Wallace & Gromit : le mystère du lapin-garou
UIP

En ce samedi, Gulli rediffuse cet excellent film d'animation en stop motion.

A l'occasion de la rediffusion de Wallace et Gromit Le Mystère du lapin-garou, ce soir sur Gulli, nous republions notre critique du film d'animation de Nick Park et Steve Box, sorti au cinéma pour Halloween, en 2005. A ne pas manquer si vous aimez l'animation de qualité, les films remplis de références à leurs aînés (en l'occurrence les films d'horreur, bien que cette version soit parfaitement destinée aux enfants) et l'humour british.

L’HISTOIRE : C’est la fièvre au village à quelques jours du concours du plus beau légume. Les zélés Wallace et Gromit veillent au grain en capturant les lapins qui menacent les potagers soigneusement entretenus. Mais lorsqu’un monstrueux animal végétarien se met à sévir dans le comté, la liesse fait place à l’exaspération.

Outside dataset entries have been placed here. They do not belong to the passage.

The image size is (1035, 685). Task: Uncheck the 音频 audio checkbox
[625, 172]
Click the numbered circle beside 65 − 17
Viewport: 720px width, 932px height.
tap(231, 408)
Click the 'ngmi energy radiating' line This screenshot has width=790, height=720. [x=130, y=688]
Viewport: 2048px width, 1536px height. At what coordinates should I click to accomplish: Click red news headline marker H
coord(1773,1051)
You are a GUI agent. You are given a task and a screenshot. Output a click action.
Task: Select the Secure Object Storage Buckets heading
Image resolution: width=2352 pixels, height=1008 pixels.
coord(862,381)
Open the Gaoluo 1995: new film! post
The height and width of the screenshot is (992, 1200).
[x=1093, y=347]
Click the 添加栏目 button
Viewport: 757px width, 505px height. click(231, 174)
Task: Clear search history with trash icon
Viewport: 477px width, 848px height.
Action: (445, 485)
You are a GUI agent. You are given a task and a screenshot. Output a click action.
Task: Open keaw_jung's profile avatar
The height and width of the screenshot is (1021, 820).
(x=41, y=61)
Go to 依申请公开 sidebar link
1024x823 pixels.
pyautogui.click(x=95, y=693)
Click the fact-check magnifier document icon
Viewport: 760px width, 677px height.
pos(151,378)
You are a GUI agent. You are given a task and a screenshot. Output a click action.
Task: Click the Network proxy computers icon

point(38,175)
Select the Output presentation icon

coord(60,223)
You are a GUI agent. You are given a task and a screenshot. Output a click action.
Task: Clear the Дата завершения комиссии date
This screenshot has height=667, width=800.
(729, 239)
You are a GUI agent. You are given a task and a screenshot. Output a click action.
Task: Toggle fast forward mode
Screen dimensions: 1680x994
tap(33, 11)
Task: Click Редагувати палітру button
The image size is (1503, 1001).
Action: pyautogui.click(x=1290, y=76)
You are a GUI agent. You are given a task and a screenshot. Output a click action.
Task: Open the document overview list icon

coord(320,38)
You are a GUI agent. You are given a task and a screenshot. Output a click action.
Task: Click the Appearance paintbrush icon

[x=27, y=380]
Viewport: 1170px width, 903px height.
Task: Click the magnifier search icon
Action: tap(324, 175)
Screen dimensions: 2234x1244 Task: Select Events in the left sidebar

Chez Aardman, l’excellence est un minimum syndical

Cultivant sa différence comme d’autres leur potager, le studio Aardman s’est affirmé en quinze ans comme l’un des plus solides piliers du cinéma d’animation mondial. Seuls Pixar et Ghibli rivalisent aujourd’hui avec lui en matière de créativité et d’originalité. Pour les béotiens, le style Aardman, c’est : la pâte à modeler, matière élémentaire et ludique; un univers rétro et parodique (les films d’horreur Universal sont ici détournés) au charme suranné; un humour absurde so british. Succédant à trois courts métrages épatants couronnés par deux oscars, la quatrième aventure de l’inventeur Wallace et de son cabot Gromit répondra sans peine aux attentes des fans irréductibles et des autres. Les déboires légendaires de Wallace, caricature de l’Anglais aussi naïf qu’entreprenant, prennent ici une tournure fantastique proprement excitante. Le succès inespéré de Chicken Run, premier long métrage maison, aurait pu leur faire tourner la tête. Mais les artisans méthodiques d’Aardman ont banni le mot «compromis» de leur langage. En signant une aventure des très britanniques Wallace et Gromit où priment les particularismes (les accents des voix originales sont notamment à se tordre), ils n’obéissent à aucune logique commerciale. Même si quelques vannes trash apparentent le film aux poilades régressives de leur bienveillant partenaire DreamWorks.